On a Topological Topos

Posted by Emily Riehl

Guest post by Sean Moss

In this post I shall discuss the paper “On a Topological Topos” by Peter Johnstone. The basic problem is that algebraic topology needs a “convenient category of spaces” in which to work: the category 𝒯\mathcal{T} of topological spaces has few good categorical properties beyond having all small limits and colimits. Ideally we would like a subcategory, containing most spaces of interest, which is at least cartesian closed, so that there is a useful notion of function space for any pair of objects. A popular choice for a “convenient category” is the full subcategory of 𝒯\mathcal{T} consisting of compactly-generated spaces.

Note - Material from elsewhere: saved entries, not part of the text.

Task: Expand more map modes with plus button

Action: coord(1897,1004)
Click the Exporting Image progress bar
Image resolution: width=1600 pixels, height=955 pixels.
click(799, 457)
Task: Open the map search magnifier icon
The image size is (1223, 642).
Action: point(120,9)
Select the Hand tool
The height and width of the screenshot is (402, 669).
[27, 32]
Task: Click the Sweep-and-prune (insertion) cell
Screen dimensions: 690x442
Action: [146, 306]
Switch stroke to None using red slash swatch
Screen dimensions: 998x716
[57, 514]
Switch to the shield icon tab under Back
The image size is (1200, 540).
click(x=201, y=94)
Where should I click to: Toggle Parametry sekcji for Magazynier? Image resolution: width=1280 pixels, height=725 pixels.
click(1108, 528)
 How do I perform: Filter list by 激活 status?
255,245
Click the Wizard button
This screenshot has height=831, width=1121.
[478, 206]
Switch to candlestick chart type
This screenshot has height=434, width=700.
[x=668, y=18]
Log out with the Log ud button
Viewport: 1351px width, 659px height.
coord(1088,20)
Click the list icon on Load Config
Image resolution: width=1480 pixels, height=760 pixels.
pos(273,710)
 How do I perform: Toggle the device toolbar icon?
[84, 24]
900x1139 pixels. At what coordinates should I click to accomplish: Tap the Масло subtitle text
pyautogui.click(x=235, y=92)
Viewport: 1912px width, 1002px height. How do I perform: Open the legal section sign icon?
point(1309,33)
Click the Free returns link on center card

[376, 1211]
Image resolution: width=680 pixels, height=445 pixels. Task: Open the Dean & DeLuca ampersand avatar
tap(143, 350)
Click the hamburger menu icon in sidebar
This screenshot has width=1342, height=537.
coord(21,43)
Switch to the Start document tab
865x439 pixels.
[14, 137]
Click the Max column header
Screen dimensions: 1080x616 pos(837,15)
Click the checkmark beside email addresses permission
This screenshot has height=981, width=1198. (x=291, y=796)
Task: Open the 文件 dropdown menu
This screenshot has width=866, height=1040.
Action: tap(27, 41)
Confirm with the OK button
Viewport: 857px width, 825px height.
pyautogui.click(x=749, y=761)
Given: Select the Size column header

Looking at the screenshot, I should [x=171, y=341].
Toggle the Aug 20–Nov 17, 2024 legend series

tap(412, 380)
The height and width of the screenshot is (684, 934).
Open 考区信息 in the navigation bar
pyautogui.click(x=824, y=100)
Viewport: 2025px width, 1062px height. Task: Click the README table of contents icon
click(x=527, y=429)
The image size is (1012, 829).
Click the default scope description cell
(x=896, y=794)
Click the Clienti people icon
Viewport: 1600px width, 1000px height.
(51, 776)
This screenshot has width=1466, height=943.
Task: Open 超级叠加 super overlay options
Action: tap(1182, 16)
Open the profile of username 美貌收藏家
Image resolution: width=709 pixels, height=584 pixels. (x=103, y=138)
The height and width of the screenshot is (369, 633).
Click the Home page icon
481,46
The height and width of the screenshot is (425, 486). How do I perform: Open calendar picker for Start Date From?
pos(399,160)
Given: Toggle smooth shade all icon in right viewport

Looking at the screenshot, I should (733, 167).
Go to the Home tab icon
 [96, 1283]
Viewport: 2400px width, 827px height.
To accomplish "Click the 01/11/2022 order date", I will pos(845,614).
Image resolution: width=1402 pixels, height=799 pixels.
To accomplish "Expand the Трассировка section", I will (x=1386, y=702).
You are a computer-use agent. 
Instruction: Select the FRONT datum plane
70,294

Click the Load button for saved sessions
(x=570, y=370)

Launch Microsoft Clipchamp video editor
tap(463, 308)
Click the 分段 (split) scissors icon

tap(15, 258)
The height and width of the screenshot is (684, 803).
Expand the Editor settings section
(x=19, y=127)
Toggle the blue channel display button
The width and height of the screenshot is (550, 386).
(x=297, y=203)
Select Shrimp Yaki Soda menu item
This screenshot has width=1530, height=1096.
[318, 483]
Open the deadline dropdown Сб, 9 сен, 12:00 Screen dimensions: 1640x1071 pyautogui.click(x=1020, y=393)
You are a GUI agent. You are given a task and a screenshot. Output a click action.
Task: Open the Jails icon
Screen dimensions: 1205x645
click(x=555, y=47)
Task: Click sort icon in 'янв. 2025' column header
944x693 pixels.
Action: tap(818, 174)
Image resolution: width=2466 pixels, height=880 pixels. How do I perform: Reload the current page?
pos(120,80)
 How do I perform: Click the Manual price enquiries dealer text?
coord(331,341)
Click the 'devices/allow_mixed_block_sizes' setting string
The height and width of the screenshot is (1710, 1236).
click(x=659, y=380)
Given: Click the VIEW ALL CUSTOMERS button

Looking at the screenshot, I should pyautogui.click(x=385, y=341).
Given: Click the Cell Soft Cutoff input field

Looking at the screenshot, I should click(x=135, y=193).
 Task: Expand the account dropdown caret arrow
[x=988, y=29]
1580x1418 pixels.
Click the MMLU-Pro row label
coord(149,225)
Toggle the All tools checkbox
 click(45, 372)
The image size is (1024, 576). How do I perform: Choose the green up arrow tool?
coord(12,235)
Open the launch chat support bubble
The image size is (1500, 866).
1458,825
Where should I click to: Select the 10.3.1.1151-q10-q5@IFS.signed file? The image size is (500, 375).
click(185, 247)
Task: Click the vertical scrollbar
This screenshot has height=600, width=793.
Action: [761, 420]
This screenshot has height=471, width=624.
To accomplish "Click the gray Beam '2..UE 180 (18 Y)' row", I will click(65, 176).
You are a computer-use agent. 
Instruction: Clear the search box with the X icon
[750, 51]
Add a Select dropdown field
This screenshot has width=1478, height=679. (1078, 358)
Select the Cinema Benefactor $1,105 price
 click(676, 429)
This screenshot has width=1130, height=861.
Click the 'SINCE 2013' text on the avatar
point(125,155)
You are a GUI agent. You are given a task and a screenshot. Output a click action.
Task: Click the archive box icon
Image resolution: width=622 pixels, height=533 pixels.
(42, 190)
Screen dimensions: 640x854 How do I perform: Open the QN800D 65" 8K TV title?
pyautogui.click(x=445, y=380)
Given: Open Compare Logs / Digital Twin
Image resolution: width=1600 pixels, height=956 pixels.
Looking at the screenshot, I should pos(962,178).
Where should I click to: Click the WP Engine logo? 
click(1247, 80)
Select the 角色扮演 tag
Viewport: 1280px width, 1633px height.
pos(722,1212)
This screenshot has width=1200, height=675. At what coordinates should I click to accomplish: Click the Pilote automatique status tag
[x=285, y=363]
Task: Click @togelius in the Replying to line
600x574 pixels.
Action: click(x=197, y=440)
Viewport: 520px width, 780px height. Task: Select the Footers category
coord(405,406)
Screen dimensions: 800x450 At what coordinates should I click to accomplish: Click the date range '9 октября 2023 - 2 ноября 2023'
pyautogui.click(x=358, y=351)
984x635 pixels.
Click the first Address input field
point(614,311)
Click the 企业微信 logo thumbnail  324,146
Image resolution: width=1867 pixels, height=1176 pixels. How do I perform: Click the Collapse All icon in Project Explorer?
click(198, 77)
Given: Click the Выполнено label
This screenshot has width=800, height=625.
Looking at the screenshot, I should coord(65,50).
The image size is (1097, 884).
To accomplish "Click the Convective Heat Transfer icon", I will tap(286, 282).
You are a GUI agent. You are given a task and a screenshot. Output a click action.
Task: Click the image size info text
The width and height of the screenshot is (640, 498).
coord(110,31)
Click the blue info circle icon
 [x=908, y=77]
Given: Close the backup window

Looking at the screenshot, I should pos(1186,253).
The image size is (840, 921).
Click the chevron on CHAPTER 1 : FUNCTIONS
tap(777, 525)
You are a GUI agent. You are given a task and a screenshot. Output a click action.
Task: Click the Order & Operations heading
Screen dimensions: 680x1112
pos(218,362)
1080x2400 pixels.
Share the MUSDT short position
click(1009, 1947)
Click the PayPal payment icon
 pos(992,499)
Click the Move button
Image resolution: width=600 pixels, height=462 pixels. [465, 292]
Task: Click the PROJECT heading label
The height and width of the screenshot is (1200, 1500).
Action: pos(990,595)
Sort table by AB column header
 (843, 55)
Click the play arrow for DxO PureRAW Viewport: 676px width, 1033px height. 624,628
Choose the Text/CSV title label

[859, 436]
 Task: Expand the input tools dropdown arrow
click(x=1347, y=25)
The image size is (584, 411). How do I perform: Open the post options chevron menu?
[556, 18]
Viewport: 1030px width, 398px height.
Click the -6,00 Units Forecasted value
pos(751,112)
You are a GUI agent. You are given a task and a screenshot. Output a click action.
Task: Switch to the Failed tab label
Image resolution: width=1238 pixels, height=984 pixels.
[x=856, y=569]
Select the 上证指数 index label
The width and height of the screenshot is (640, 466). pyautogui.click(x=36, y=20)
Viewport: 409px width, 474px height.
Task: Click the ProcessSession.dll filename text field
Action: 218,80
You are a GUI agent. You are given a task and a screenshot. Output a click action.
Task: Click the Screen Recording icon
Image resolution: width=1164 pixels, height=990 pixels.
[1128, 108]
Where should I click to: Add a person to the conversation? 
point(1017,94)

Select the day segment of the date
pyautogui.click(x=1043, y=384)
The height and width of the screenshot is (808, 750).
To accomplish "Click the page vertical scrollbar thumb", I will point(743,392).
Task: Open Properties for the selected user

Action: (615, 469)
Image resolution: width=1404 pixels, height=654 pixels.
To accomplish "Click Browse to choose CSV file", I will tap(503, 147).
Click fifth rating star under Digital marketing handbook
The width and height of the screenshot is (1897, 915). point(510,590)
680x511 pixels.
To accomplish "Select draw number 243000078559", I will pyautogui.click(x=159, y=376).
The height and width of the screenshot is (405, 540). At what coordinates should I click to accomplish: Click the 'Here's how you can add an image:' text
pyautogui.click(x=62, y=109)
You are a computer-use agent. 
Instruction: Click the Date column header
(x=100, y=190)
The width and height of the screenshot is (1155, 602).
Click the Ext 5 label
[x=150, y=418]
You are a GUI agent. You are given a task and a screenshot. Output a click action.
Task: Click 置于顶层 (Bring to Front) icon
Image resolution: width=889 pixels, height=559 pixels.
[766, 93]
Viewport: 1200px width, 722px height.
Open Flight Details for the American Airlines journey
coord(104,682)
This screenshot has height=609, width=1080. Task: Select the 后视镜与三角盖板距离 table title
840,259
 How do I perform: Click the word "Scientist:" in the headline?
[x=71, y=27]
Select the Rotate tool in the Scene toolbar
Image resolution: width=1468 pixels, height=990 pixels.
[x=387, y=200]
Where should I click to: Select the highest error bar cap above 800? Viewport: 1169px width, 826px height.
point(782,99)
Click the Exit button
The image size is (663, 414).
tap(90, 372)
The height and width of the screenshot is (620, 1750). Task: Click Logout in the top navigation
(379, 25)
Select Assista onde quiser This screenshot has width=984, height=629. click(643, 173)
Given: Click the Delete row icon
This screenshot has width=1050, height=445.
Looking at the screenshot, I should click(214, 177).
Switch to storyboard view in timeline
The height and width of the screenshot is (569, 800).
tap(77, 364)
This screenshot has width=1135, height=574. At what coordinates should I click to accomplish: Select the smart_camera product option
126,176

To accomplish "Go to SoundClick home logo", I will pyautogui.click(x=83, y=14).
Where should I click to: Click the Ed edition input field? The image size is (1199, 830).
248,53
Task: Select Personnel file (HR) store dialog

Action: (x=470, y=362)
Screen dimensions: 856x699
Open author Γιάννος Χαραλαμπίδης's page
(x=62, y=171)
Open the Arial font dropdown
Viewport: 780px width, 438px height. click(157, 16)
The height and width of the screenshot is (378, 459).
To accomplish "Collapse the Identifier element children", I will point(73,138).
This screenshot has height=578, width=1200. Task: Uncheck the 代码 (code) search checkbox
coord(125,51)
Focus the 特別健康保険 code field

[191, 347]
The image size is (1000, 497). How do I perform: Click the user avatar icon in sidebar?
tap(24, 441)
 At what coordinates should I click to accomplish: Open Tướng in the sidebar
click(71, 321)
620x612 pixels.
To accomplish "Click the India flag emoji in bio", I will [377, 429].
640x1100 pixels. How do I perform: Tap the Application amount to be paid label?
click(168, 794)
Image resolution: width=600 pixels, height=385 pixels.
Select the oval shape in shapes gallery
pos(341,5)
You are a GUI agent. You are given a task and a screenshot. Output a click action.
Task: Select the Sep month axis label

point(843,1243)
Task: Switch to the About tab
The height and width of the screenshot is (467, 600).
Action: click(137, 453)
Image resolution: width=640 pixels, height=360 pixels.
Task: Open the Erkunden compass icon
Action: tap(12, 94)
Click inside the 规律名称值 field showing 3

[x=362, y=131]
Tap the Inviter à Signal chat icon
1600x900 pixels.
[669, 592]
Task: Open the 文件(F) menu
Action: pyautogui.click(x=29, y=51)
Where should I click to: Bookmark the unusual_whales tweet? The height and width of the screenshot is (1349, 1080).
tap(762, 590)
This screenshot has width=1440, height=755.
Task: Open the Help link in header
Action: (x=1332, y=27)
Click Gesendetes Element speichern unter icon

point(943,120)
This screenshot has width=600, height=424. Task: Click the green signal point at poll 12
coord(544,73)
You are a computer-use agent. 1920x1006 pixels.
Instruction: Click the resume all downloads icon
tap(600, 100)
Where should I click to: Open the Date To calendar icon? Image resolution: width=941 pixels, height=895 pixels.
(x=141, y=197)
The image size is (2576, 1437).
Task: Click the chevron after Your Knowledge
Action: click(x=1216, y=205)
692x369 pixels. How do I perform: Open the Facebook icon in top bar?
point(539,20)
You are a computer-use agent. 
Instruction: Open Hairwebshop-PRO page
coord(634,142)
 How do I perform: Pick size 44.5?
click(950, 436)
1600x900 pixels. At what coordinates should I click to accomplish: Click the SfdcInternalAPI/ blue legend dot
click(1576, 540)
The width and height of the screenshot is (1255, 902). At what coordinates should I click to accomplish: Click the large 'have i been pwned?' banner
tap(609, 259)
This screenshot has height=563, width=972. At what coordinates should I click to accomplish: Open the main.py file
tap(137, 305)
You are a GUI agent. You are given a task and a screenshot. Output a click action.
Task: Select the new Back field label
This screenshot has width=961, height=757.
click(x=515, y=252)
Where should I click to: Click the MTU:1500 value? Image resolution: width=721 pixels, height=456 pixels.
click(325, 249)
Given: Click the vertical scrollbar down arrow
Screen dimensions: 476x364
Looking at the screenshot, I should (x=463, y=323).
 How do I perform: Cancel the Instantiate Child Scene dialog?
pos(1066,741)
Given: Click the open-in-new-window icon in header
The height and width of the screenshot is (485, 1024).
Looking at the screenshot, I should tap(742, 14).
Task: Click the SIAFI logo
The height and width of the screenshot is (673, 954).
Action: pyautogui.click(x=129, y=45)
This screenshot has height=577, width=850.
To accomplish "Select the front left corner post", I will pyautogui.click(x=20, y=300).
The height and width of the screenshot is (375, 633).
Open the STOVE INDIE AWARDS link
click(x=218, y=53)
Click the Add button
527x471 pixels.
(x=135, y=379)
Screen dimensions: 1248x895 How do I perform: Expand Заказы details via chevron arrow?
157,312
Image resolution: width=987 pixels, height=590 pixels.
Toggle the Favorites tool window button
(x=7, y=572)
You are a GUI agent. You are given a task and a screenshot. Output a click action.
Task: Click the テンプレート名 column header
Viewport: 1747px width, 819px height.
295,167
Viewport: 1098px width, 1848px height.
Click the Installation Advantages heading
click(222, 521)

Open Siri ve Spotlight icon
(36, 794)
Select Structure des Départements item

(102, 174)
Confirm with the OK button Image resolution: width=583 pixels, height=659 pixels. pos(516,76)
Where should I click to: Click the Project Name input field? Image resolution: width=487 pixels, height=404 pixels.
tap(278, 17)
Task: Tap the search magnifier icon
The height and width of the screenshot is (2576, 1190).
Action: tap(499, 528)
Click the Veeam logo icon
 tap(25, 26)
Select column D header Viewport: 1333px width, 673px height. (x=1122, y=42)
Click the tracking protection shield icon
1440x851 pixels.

Another approach is to weaken the notion of topological space, i.e. to embed 𝒯\mathcal{T} into a larger category, hopefully with better categorical properties.

A topos is a category with enough good properties (including cartesian closedness) that it acts like the category of sets. Thus a topos acts like a mathematical universe with ‘sets’, ‘functions’ and its own internal logic for manipulating them. It is exciting to think that if a “convenient topos of spaces” could be found, then its logical aspects could be applied to the study of its objects. The set-like nature of toposes might make it seem unlikely that this can happen. For instance, every topos is balanced, but the category of topological spaces is famously not. However, sheaves (the objects in Grothendieck toposes) originate from geometry and already behave somewhat like generalized spaces.

I shall begin by elaborating on this observation about Grothendieck toposes, and briefly examine some previous attempts at a “topological topos”. I shall explore the idea of replacing open sets with convergent sequences and see how this leads us to Johnstone’s topos. Finally I shall describe how Johnstone’s topos is a good setting for homotopy theory.

I would to thank Emily Riehl for organizing the Kan Extension Seminar and for much useful feedback. Thanks go also to the other seminar participants for being a constant source of interesting perspectives, and to Peter Johnstone, for his advice and for writing this incredible paper.

Are there toposes of spaces?

We shall need to be flexible about what we mean by “space”. For the rest of this post I shall try to use the term “topological space” in a strict technical sense (a set of points plus specified open sets), whereas “space” will be a nebulous concept. The idea is that spaces have existence regardless of having been implemented as a topological space or not, and may naturally have more (or perhaps less) structure. Topology merely forms one setting for their rigorous study. In topology we can only detect the topological properties of spaces. For example, \mathbb{R} and (0,1)(0,1) are isomorphic as topological spaces, but they are far from being the same space: consider how different their implementations as, say, metric spaces are. Some spaces are naturally considered as having algebraic or smooth structure. The type of question one wishes to ask about a space will bear upon the type of object as which it should be implemented.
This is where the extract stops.